**** VORGEGEBENER TEXT ****

Wer bei Trade Republic sein Geld parkt, investiert zum Teil in Geldmarktfonds – und weiß das zum Teil nicht einmal. Sollten Kunden ihr Geld trotz hoher Zinsen also jetzt wegschaffen?

Einfach Geld parken und höhere Zinsen bei als bei anderen Banken kassieren. Das ist das Produktversprechen des Neobrokers Trade Republic, der bislang den jeweiligen Leitzins der Europäischen Zentralbank – und somit aktuell 2,75 Prozent – zahlt. Das ist mehr als die meisten etablierten Onlinebanken bieten und liegt deutlich höher als die Zinsangebote vieler Sparkassen und genossenschaftlicher Banken, die selbst bei einem EZB-Leitzins von vier Prozent ihre Kundschaft mit 0,5 Prozent Sparzins abspeisten.

Kein Wunder also, dass Trade Republic ein starkes Kundenwachstum und hohe Mittelzuflüsse erlebte. Doch viele Kunden erkennen nun nach Medienberichten, dass sie ihr Cash nicht nur auf einem Konto mit deutscher Einlagensicherung liegen haben, sondern Teile ihres Geldes in Geldmarktfonds geparkt sind. Die sind zwar nicht per se unsicher, aber die Fonds haben ein anderes Bonitäts- und Liquiditätsprofil als Tagesgeld – und sie unterliegen nicht der Einlagensicherung.  

Losgetreten hatte die Diskussion die Verbraucherzentrale Baden-Württemberg, die sich daran reibt, dass ein Teil der Spargelder weniger gut abgesichert sei als auf einem Tagesgeldkonto. Wegen aus ihrer Sicht irreführender Angaben haben die Verbraucherschützer Trade Republic aufgefordert, bis zum 13. Februar eine Unterlassungserklärung zu unterzeichnen, wie zuerst die „Wirtschaftswoche“ berichtete. Konkret bemängelten sie, die Absicherung der Einlagen werde nicht ausreichend klar gemacht und ebenso nicht, dass der Zins variabel sei.

**** DATEN ****

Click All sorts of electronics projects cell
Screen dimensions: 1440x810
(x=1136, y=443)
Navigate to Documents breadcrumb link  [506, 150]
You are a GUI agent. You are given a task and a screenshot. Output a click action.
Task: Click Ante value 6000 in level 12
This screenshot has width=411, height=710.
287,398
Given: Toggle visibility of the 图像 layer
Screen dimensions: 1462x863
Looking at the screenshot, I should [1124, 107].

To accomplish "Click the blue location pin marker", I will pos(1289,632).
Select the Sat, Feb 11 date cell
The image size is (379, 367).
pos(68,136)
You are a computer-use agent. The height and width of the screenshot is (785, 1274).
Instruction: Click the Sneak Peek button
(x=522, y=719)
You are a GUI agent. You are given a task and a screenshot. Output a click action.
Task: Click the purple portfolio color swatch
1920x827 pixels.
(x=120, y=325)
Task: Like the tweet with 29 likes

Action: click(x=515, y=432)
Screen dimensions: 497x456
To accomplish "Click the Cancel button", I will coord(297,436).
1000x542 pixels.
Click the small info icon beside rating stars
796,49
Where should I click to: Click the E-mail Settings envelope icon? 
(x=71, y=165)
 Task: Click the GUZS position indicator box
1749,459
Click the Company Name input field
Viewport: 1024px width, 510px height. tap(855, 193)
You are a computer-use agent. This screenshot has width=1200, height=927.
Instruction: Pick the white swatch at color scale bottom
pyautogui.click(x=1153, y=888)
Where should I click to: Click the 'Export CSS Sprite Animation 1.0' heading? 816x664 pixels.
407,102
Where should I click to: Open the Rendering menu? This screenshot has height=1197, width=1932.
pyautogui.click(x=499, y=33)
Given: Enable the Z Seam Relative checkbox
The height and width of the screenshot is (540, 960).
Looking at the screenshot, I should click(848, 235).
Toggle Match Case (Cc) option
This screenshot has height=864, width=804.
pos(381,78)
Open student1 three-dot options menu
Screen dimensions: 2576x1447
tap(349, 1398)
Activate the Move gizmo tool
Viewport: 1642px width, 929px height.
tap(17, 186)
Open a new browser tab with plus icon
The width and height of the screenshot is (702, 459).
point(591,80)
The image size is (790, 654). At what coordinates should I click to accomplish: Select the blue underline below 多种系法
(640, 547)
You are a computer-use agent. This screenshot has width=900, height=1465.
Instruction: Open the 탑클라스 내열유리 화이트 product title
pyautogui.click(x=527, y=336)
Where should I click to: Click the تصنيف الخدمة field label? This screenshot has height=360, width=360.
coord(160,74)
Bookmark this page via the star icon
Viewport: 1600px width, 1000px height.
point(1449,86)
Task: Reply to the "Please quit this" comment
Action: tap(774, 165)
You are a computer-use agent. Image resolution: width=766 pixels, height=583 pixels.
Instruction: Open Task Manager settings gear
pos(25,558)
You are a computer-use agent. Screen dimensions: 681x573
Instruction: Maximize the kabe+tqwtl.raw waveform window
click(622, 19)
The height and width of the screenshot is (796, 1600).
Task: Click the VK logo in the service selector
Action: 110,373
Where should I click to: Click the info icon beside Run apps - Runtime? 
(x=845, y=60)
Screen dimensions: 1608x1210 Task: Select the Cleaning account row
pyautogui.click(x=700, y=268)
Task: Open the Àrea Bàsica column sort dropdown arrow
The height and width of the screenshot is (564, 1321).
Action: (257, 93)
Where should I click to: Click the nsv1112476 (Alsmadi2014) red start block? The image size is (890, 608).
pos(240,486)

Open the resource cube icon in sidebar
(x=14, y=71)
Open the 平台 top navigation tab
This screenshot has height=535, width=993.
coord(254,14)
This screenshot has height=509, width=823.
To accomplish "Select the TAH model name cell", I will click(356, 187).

****

- **ARBEITSAUFTRÄGE**
**A)** Gib den Text über Trade Republic vollständig und ohne jede Änderung aus.
**B)** Nimm aus der Auflistung alles vom Anfang bis einschließlich der Zeile mit „(x=522, y=719)“ und tausche dort jedes „Screen dimensions“ gegen „Screen size“ aus. Gib nur diesen Abschnitt wieder und lass alles andere darin unverändert.

- **LÖSUNGEN**
**A)**
Wer bei Trade Republic sein Geld parkt, investiert zum Teil in Geldmarktfonds – und weiß das zum Teil nicht einmal. Sollten Kunden ihr Geld trotz hoher Zinsen also jetzt wegschaffen?

Einfach Geld parken und höhere Zinsen bei als bei anderen Banken kassieren. Das ist das Produktversprechen des Neobrokers Trade Republic, der bislang den jeweiligen Leitzins der Europäischen Zentralbank – und somit aktuell 2,75 Prozent – zahlt. Das ist mehr als die meisten etablierten Onlinebanken bieten und liegt deutlich höher als die Zinsangebote vieler Sparkassen und genossenschaftlicher Banken, die selbst bei einem EZB-Leitzins von vier Prozent ihre Kundschaft mit 0,5 Prozent Sparzins abspeisten.

Kein Wunder also, dass Trade Republic ein starkes Kundenwachstum und hohe Mittelzuflüsse erlebte. Doch viele Kunden erkennen nun nach Medienberichten, dass sie ihr Cash nicht nur auf einem Konto mit deutscher Einlagensicherung liegen haben, sondern Teile ihres Geldes in Geldmarktfonds geparkt sind. Die sind zwar nicht per se unsicher, aber die Fonds haben ein anderes Bonitäts- und Liquiditätsprofil als Tagesgeld – und sie unterliegen nicht der Einlagensicherung.  

Losgetreten hatte die Diskussion die Verbraucherzentrale Baden-Württemberg, die sich daran reibt, dass ein Teil der Spargelder weniger gut abgesichert sei als auf einem Tagesgeldkonto. Wegen aus ihrer Sicht irreführender Angaben haben die Verbraucherschützer Trade Republic aufgefordert, bis zum 13. Februar eine Unterlassungserklärung zu unterzeichnen, wie zuerst die „Wirtschaftswoche“ berichtete. Konkret bemängelten sie, die Absicherung der Einlagen werde nicht ausreichend klar gemacht und ebenso nicht, dass der Zins variabel sei.

**B)**
Click All sorts of electronics projects cell
Screen size: 1440x810
(x=1136, y=443)
Navigate to Documents breadcrumb link  [506, 150]
You are a GUI agent. You are given a task and a screenshot. Output a click action.
Task: Click Ante value 6000 in level 12
This screenshot has width=411, height=710.
287,398
Given: Toggle visibility of the 图像 layer
Screen size: 1462x863
Looking at the screenshot, I should [1124, 107].

To accomplish "Click the blue location pin marker", I will pos(1289,632).
Select the Sat, Feb 11 date cell
The image size is (379, 367).
pos(68,136)
You are a computer-use agent. The height and width of the screenshot is (785, 1274).
Instruction: Click the Sneak Peek button
(x=522, y=719)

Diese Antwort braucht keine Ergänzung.